■ YOUR TASK:
State how many lines of the listing below include the word "agent". Give only the number.

/---

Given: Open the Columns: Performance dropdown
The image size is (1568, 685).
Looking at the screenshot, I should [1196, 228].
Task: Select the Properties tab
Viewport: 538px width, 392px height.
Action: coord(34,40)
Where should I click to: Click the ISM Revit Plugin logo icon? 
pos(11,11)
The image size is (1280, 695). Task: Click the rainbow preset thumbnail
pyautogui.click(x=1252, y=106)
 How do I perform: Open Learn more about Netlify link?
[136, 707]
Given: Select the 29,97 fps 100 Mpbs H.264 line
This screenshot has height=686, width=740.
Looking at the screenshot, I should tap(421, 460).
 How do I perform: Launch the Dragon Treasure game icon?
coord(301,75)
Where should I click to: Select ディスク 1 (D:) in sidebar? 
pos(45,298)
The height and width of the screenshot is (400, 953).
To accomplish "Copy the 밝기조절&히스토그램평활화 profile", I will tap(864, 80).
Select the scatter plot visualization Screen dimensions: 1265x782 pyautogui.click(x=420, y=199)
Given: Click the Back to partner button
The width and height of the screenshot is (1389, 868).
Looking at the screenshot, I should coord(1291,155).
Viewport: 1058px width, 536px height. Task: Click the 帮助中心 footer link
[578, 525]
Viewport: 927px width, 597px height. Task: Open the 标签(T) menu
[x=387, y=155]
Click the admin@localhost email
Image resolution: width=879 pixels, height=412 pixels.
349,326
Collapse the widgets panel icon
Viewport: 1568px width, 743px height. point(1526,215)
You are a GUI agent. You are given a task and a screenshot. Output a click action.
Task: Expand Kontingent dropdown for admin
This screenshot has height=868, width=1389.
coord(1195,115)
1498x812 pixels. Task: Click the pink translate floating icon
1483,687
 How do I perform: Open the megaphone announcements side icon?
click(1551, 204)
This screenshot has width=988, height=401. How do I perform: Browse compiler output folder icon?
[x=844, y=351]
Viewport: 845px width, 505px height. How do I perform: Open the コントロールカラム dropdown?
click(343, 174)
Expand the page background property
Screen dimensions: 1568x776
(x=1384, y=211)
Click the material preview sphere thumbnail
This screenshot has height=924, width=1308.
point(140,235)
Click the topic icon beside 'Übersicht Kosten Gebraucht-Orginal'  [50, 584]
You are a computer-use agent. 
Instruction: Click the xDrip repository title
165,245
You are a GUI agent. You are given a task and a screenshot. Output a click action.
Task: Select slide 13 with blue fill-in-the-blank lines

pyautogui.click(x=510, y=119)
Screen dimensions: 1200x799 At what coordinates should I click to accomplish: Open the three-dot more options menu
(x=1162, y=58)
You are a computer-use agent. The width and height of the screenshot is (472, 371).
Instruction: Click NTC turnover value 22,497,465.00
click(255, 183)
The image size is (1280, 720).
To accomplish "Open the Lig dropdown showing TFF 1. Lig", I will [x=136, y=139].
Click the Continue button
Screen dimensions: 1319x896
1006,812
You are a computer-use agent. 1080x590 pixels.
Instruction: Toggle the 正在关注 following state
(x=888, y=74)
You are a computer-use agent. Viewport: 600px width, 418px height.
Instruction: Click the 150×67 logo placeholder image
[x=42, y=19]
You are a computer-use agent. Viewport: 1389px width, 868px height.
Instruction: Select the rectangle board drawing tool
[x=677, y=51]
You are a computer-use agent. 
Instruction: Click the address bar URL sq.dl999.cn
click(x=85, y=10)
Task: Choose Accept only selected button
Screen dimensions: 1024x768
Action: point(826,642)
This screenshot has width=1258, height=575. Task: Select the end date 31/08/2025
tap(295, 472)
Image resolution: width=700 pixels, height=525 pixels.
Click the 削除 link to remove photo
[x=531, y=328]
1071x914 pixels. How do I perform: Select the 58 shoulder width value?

\---

■ WRITTEN RESPONSE:
8